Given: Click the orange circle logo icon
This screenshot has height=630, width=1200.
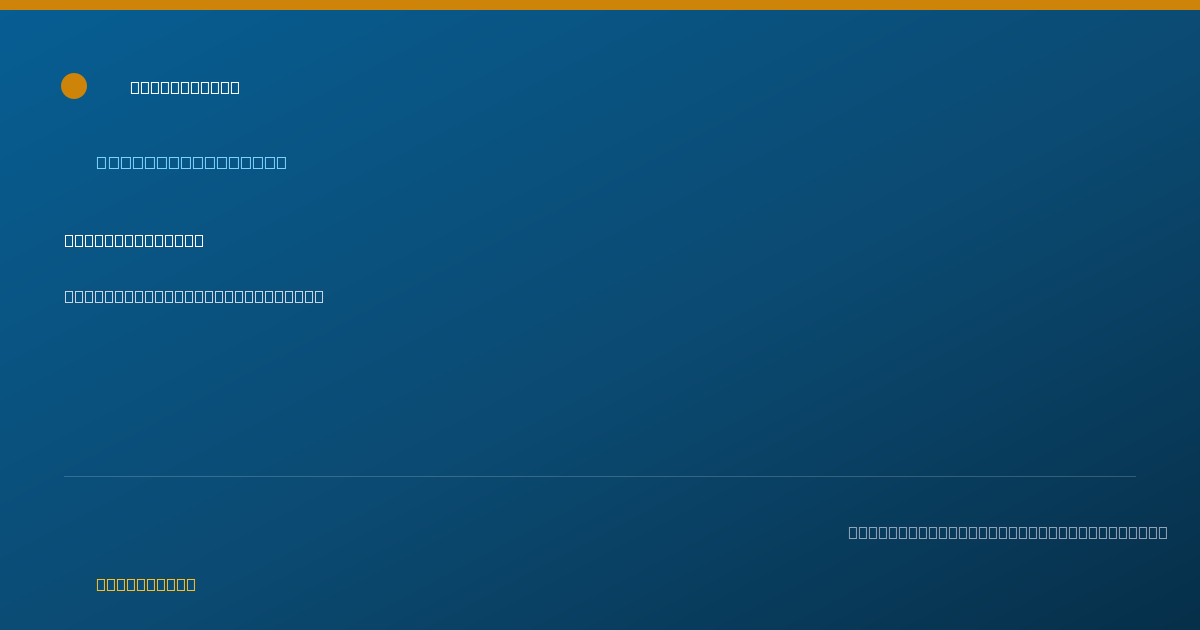Looking at the screenshot, I should tap(74, 86).
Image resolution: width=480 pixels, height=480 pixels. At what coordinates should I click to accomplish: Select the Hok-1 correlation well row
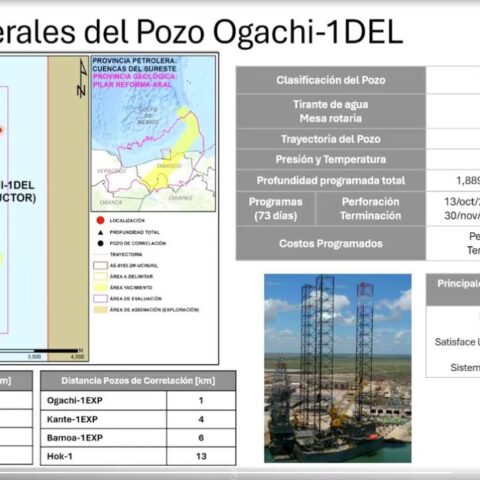click(138, 456)
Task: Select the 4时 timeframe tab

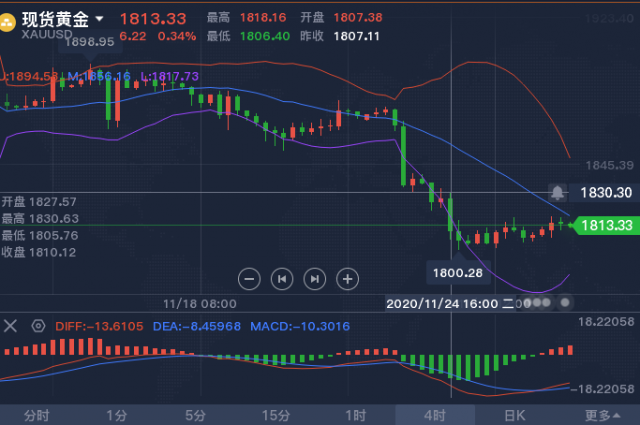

Work task:
Reproduce all the records verbatim, excluding images.

Worked solution:
Given: Click the orange circle logo icon
This screenshot has height=630, width=1200.
Looking at the screenshot, I should tap(74, 86).
Image resolution: width=480 pixels, height=480 pixels. At what coordinates should I click to accomplish: Select the Hok-1 correlation well row
click(138, 456)
Task: Select the 4时 timeframe tab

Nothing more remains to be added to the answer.